На дворе было все так же морозно и пасмурно. Снежинки инея падали ему на горевшие щеки и лоб. Он сел на приступки и ел горстями снег, собирая его на перилах. Из-за дверей слышно было, как стонала Марфа и жалостно плакала девочка; потом отворилась дверь в сени, и он слышал, как мать с девочкой вышла из горницы и прошла через сени в большую избу. Он встал и вошел в горницу. Завернутая лампа горела малым светом на столе. Из-за перегородки слышались усилившиеся, как только он вошел, стоны Марфы. Он молча оделся, достал из-под лавки чемодан, уложил в него свои вещи и завязал его веревкой.
– За что убил меня? За что? Что я тебе сделала? – заговорила Марфа жалостным голосом. Корней, не отвечая, поднял чемодан и понес к двери. – Каторжник. Разбойник! Погоди ж ты. Али на тебя суда нет? – совсем другим голосом злобно проговорила она.
Корней, не отвечая, толкнул дверь ногой и так сильно захлопнул ее, что задрожали стены.

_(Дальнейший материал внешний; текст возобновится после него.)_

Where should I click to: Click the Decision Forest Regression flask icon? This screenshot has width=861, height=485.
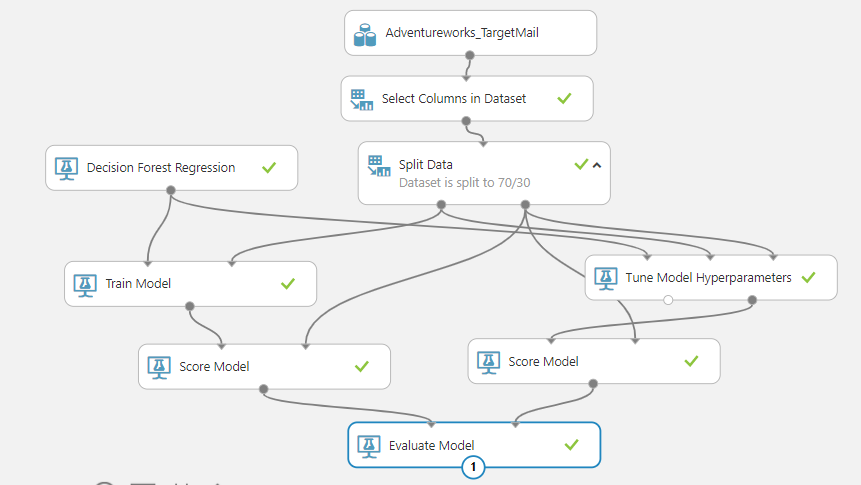(67, 168)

Войдя в большую избу, Корней разбудил немого и велел ему запрягать лошадь. Немой, не сразу проснувшись, удивленно-вопросительно поглядывал на дядю и обеими руками расчесывал голову. Поняв наконец, что от него требовали, он вскочил, надел валенки, рваный полушубок, взял фонарь и пошел на двор.
Уж было совсем светло, когда Корней выехал с немым в маленьких пошевнях за ворота и поехал назад по той же дороге, по которой с вечера приехал с Кузьмою.
Он приехал на станцию за пять минут до отхода поезда. Немой видел, как он брал билет, как взял чемодан и как сел в вагон, кивнув ему головой, и как вагон укатился из вида.
У Марфы кроме побоев на лице были сломаны два ребра и разбита голова. Но сильная, здоровая, молодая женщина справилась через полгода, так что не осталось никаких следов побоев. Девочка же на век осталась полукалекой. У нее были переломаны две кости руки, и рука осталась кривая.
Про Корнея же с тех пор, как он ушел, никто ничего не знал. Не знали, жив ли он или умер.
II
Прошло семнадцать лет. Была глухая осень. Солнце ходило низко, и в четвертом часу вечера уж смеркалось. Андреевское стадо возвращалось в деревню. Пастух, отслужив срок, до заговенья ушел, и гоняли скотину очередные бабы и ребята.